The exercise of prosecutorial discretion is not subject to routine judicial oversight.
The deference accorded to the exercise of prosecutorial discretion finds its roots in the independent functions of the prosecution and the judiciary and the practical difficulties with regular judicial review. As Moldaver, J. discusses in Anderson, 2014 SCC 41, beginning at para. 46:
The many decisions that Crown prosecutors are called upon to make in the exercise of their prosecutorial discretion must not be subjected to routine second-guessing by the courts. … Judicial non-interference with prosecutorial discretion has been referred to as a "matter of principle based on the doctrine of separation of powers as well as a matter of policy founded on the efficiency of the system of criminal justice" which also recognizes that prosecutorial discretion is "especially ill-suited to judicial review": Power, at p. 623. In Krieger, the Court discussed the separation of powers doctrine as a basis for judicial deference to prosecutorial discretion:
In our theory of government, it is the sovereign who holds the power to prosecute his or her subjects. A decision of the Attorney General, or of his or her agents, within the authority delegated to him or her by the sovereign is not subject to interference by other arms of government. An exercise of prosecutorial discretion will, therefore, be treated with deference by the courts and by other members of the executive ... . [para. 45]

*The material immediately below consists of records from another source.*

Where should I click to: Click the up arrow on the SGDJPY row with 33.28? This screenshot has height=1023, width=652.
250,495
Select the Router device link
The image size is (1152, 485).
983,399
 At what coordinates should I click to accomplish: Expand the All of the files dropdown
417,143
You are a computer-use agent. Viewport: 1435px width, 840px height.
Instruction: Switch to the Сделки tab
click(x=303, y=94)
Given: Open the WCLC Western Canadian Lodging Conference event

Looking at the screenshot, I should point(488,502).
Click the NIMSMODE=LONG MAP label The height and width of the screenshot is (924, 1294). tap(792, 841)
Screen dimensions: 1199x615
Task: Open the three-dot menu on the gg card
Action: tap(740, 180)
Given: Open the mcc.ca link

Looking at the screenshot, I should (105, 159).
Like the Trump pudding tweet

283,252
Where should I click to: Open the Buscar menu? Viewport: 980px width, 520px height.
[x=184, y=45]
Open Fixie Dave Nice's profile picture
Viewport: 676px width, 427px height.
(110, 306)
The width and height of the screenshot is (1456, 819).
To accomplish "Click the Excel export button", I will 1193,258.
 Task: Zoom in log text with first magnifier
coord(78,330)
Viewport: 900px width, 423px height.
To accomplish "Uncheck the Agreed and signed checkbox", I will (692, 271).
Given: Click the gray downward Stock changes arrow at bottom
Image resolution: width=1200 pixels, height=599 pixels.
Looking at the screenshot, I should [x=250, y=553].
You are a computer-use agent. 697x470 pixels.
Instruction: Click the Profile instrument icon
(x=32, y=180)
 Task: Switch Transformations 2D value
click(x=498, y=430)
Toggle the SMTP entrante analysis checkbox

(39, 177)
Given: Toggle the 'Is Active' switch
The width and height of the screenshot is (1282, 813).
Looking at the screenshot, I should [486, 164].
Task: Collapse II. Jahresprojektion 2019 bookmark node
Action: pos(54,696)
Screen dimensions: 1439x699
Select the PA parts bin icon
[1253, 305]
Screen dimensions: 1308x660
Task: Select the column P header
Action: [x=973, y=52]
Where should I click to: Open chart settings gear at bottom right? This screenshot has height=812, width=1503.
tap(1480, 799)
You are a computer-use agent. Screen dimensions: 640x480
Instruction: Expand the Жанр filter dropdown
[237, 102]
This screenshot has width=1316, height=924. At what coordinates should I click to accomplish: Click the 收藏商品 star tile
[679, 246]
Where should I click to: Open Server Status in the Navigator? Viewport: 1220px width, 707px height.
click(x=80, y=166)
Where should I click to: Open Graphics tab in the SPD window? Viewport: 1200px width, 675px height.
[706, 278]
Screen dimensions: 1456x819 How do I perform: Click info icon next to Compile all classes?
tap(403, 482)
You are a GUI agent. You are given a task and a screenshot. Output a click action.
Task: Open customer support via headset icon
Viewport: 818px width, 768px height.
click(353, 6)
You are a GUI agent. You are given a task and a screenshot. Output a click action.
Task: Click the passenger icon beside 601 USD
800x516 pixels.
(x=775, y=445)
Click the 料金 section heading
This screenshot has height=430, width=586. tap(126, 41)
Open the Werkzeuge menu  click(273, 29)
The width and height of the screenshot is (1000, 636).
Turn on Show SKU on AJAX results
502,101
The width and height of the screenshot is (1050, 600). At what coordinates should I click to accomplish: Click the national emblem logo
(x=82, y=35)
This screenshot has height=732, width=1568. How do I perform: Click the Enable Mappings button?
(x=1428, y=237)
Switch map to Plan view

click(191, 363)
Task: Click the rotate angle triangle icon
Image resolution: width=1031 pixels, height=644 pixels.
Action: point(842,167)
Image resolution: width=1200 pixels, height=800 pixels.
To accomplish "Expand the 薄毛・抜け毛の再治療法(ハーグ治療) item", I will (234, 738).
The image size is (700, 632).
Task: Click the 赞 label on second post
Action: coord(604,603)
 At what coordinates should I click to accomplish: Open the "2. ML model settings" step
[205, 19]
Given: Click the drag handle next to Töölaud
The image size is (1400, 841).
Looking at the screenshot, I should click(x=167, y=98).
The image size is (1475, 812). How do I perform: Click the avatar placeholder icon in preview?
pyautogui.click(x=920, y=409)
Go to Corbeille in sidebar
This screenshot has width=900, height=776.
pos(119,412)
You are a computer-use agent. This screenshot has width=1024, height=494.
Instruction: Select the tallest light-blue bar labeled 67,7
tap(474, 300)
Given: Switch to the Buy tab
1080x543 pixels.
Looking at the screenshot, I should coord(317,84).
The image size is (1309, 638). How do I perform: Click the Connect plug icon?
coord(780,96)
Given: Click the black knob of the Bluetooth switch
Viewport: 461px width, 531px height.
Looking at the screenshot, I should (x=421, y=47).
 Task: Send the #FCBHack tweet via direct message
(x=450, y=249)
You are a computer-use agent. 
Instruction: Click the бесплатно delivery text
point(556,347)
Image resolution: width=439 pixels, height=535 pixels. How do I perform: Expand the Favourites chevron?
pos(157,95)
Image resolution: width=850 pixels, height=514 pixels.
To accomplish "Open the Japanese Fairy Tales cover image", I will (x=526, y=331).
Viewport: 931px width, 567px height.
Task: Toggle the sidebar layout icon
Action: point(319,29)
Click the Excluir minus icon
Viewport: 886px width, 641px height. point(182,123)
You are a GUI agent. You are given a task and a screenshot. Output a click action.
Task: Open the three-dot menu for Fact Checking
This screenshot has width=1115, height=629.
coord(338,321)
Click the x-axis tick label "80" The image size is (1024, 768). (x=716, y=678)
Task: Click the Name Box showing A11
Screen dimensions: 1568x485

The Court also noted the more practical problems associated with regular review of prosecutorial discretion:
The quasi-judicial function of the Attorney General cannot be subjected to interference from parties who are not as competent to consider the various factors involved in making a decision to prosecute. To subject such decisions to political interference, or to judicial supervision, could erode the integrity of our system of prosecution.
While prosecutorial discretion is accorded deference, it is not immune from judicial oversight and is reviewable for well-founded allegations of abuse of process (Anderson at para. 48).
Justice Moldaver provides the following useful conceptual framework for the judicial review of Crown decision-making in Anderson beginning at para. 35:
There are two distinct avenues for judicial review of Crown decision making. The analysis will differ depending on which of the following is at issue: (1) exercises of prosecutorial discretion; or (2) tactics and conduct before the court.
All Crown decision making is reviewable for abuse of process. However, as I will explain, exercises of prosecutorial discretion are only reviewable for abuse of process. In contrast, tactics and conduct before the court are subject to a wider range of review. The court may exercise its inherent jurisdiction to control its own processes even in the absence of abuse of process. [Emphasis in original].